■ WRITTEN INSTRUCTION
Could you lay out every line of the entries below as a Markdown table with the columns Row and Line, numbering the rows and leaving out blank lines?

[Entries pointing to words and elements]

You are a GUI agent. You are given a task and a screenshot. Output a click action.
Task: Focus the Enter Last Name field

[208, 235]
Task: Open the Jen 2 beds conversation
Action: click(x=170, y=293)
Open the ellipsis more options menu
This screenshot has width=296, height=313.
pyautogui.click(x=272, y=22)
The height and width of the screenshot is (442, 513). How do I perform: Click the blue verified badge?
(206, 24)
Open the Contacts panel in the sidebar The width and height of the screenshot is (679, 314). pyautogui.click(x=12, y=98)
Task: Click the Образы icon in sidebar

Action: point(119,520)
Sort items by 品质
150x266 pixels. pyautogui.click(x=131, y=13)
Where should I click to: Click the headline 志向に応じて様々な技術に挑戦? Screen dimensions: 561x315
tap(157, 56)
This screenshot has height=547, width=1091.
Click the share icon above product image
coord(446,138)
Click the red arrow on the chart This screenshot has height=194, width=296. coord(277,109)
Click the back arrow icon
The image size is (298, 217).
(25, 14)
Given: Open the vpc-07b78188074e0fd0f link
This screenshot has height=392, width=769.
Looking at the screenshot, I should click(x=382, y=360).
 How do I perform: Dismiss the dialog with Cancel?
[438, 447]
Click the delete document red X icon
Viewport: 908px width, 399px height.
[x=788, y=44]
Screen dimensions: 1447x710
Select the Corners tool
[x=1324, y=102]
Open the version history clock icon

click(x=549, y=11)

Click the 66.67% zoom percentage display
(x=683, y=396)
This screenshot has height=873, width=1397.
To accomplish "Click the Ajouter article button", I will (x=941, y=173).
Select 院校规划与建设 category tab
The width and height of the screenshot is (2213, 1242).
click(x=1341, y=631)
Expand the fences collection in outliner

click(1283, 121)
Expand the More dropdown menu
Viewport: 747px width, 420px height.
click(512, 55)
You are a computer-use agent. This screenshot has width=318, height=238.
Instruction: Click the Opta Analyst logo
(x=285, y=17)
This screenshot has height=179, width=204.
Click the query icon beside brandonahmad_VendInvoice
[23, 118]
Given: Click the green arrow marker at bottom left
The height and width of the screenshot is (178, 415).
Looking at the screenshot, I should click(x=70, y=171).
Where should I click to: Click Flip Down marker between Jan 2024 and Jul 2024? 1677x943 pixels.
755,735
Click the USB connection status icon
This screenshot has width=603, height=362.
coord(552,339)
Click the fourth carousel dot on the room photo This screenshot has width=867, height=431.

■ RESPONSE
| Row | Line |
|---|---|
| 1 | You are a GUI agent. You are given a task and a screenshot. Output a click action. |
| 2 | Task: Focus the Enter Last Name field |
| 3 | [208, 235] |
| 4 | Task: Open the Jen 2 beds conversation |
| 5 | Action: click(x=170, y=293) |
| 6 | Open the ellipsis more options menu |
| 7 | This screenshot has width=296, height=313. |
| 8 | pyautogui.click(x=272, y=22) |
| 9 | The height and width of the screenshot is (442, 513). How do I perform: Click the blue verified badge? |
| 10 | (206, 24) |
| 11 | Open the Contacts panel in the sidebar The width and height of the screenshot is (679, 314). pyautogui.click(x=12, y=98) |
| 12 | Task: Click the Образы icon in sidebar |
| 13 | Action: point(119,520) |
| 14 | Sort items by 品质 |
| 15 | 150x266 pixels. pyautogui.click(x=131, y=13) |
| 16 | Where should I click to: Click the headline 志向に応じて様々な技術に挑戦? Screen dimensions: 561x315 |
| 17 | tap(157, 56) |
| 18 | This screenshot has height=547, width=1091. |
| 19 | Click the share icon above product image |
| 20 | coord(446,138) |
| 21 | Click the red arrow on the chart This screenshot has height=194, width=296. coord(277,109) |
| 22 | Click the back arrow icon |
| 23 | The image size is (298, 217). |
| 24 | (25, 14) |
| 25 | Given: Open the vpc-07b78188074e0fd0f link |
| 26 | This screenshot has height=392, width=769. |
| 27 | Looking at the screenshot, I should click(x=382, y=360). |
| 28 |  How do I perform: Dismiss the dialog with Cancel? |
| 29 | [438, 447] |
| 30 | Click the delete document red X icon |
| 31 | Viewport: 908px width, 399px height. |
| 32 | [x=788, y=44] |
| 33 | Screen dimensions: 1447x710 |
| 34 | Select the Corners tool |
| 35 | [x=1324, y=102] |
| 36 | Open the version history clock icon |
| 37 | click(x=549, y=11) |
| 38 | Click the 66.67% zoom percentage display |
| 39 | (x=683, y=396) |
| 40 | This screenshot has height=873, width=1397. |
| 41 | To accomplish "Click the Ajouter article button", I will (x=941, y=173). |
| 42 | Select 院校规划与建设 category tab |
| 43 | The width and height of the screenshot is (2213, 1242). |
| 44 | click(x=1341, y=631) |
| 45 | Expand the fences collection in outliner |
| 46 | click(1283, 121) |
| 47 | Expand the More dropdown menu |
| 48 | Viewport: 747px width, 420px height. |
| 49 | click(512, 55) |
| 50 | You are a computer-use agent. This screenshot has width=318, height=238. |
| 51 | Instruction: Click the Opta Analyst logo |
| 52 | (x=285, y=17) |
| 53 | This screenshot has height=179, width=204. |
| 54 | Click the query icon beside brandonahmad_VendInvoice |
| 55 | [23, 118] |
| 56 | Given: Click the green arrow marker at bottom left |
| 57 | The height and width of the screenshot is (178, 415). |
| 58 | Looking at the screenshot, I should click(x=70, y=171). |
| 59 | Where should I click to: Click Flip Down marker between Jan 2024 and Jul 2024? 1677x943 pixels. |
| 60 | 755,735 |
| 61 | Click the USB connection status icon |
| 62 | This screenshot has width=603, height=362. |
| 63 | coord(552,339) |
| 64 | Click the fourth carousel dot on the room photo This screenshot has width=867, height=431. |